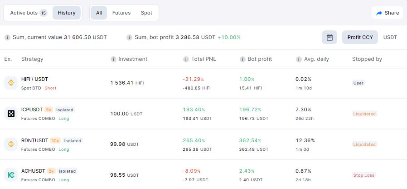Show All bot types
Screen dimensions: 407x189
[99, 13]
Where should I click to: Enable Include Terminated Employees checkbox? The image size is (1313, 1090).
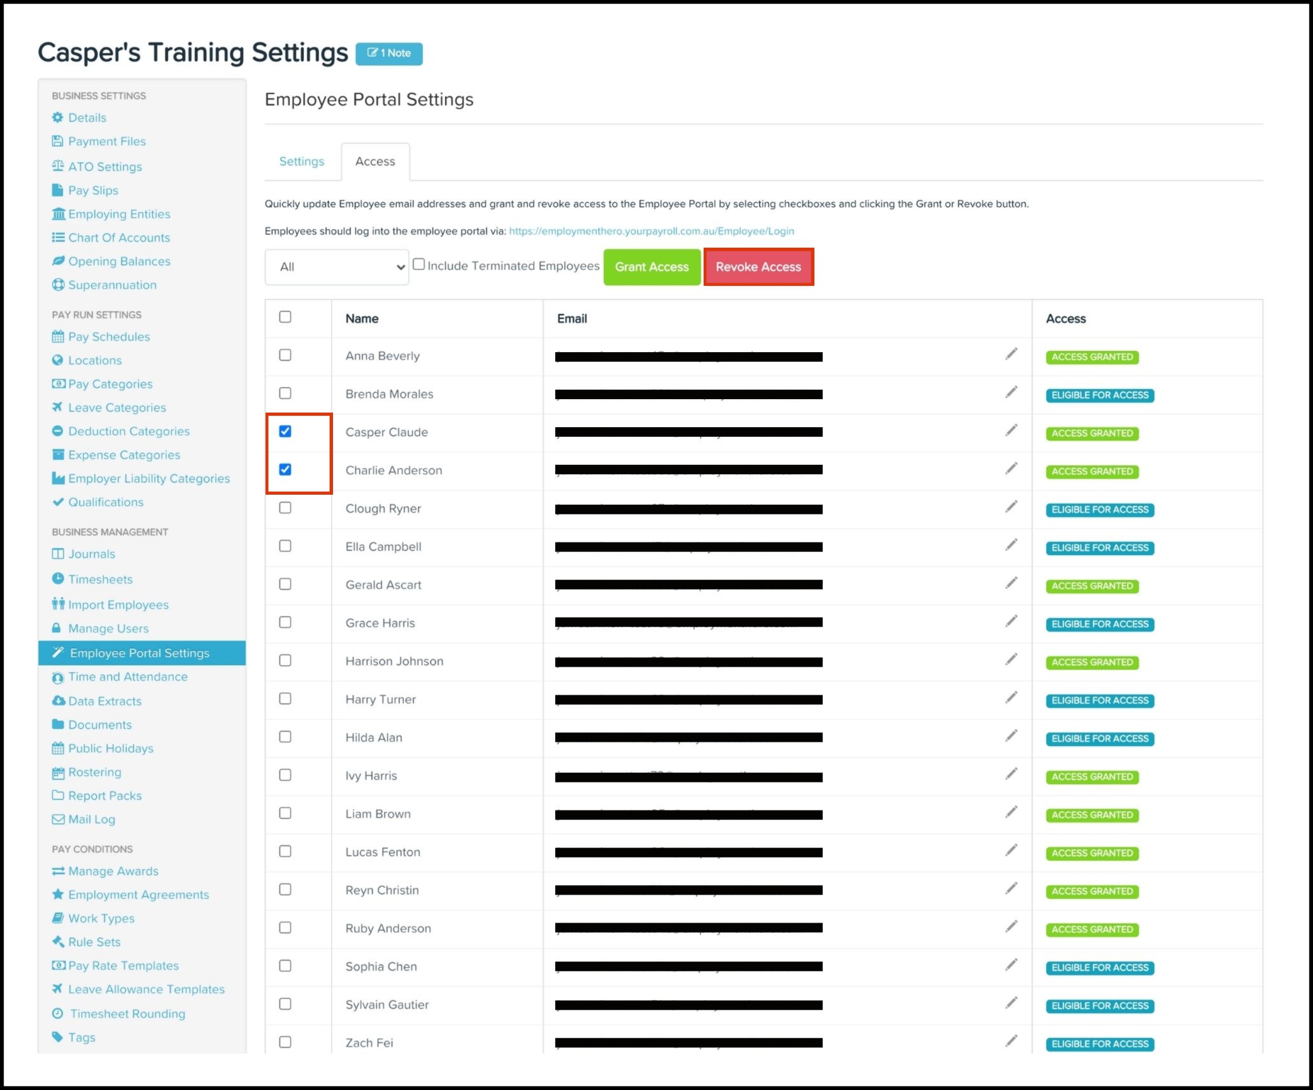coord(419,264)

----

■ Job ■
Rewrite the records above with "Terminated Employees" changed to "Former Staff" and nothing else altered. Omit the pictures from your answer.

■ Complete response ■
Show All bot types
Screen dimensions: 407x189
[99, 13]
Where should I click to: Enable Include Former Staff checkbox? The image size is (1313, 1090).
coord(419,264)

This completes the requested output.